Obviously, fish can breathe in the water. We all know about that. But some kinds of fish have the ability to breathe both in water and air. Will the Cory catfish have that ability as well?
We sometimes see cory catfish swim to the top and gulp air with their mouths. Are they breathing? Do cory catfish breathe air?
Let’s find out the answer in this article.
Do Cory Catfish Breathe Air?
Yes. Cory catfish breathe air.
Corydoras can breathe in both water and air. In the fish tank at home, you will probably see them rushing to the surface to breathe and then diving quickly to the bottom.
Unlike most fish, they have a thick outer skin that makes it more difficult to breathe. That’s why they use a technique of aerial respiration where oxygen levels are low under the surface. It is a natural and necessary process to maintain their oxygen levels.
In the wild, this is how they survive in low-oxygen waters. In the aquarium tank, we rarely see them floating to the water’s surface to breathe unless the quality of the water worsens.
How Do Cory Catfish Breathe The Air From The Surface?
After cory catfish gulp oxygen from the surface, they ensure that it passes through their bloodstream using their posterior intestine. Their mouths are used to swallow air, and their gut lining absorbs it.

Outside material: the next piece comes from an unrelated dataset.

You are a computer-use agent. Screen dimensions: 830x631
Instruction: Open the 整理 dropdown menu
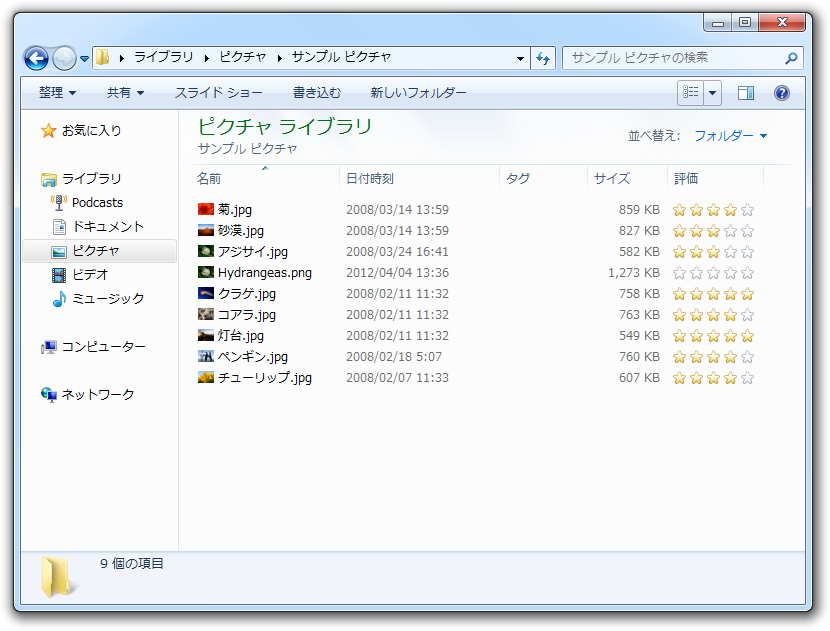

Furthermore, they are also able to excess extra air by pushing it out through their vents. Without this ability, they would find it difficult to survive in low oxygen areas.
Why Are My Cory Catfish Gasping For Air?
First of all, I was hoping you could pay attention to how often they are doing this. If it happens less than 45 times in an hour, then it’s quite normal. This is a situation that natural cory catfish are accustomed to in a natural setting where the surface of the water is shallow and the oxygen levels are low.
As your fish tank is a new ecosystem for them, they are quite likely to continue this practice even if the oxygen levels in the tank are ideal. There are a few possible reasons why cory catfish are often seen coming up for air:
- They have thick skin that makes it tougher to breathe in the water
- The water temperature is too high
- Aeration is inadequate
- They are digesting after the meal
- Pre-spawning or pregnant
- Having fun
- They are glad you are there
Video About Cory Catfish Gulping Air
Do I need an air pump for cory catfish?
Normally, cory catfish do not need an air pump. However, if you want to reduce the number of times they have to swim to the surface for air, an air pump can be bought for a low price. Aerating the tank with air stones can also be beneficial as it allows more air bubbles to form in the tank. The cory catfish may also enjoy them and maybe play around near them.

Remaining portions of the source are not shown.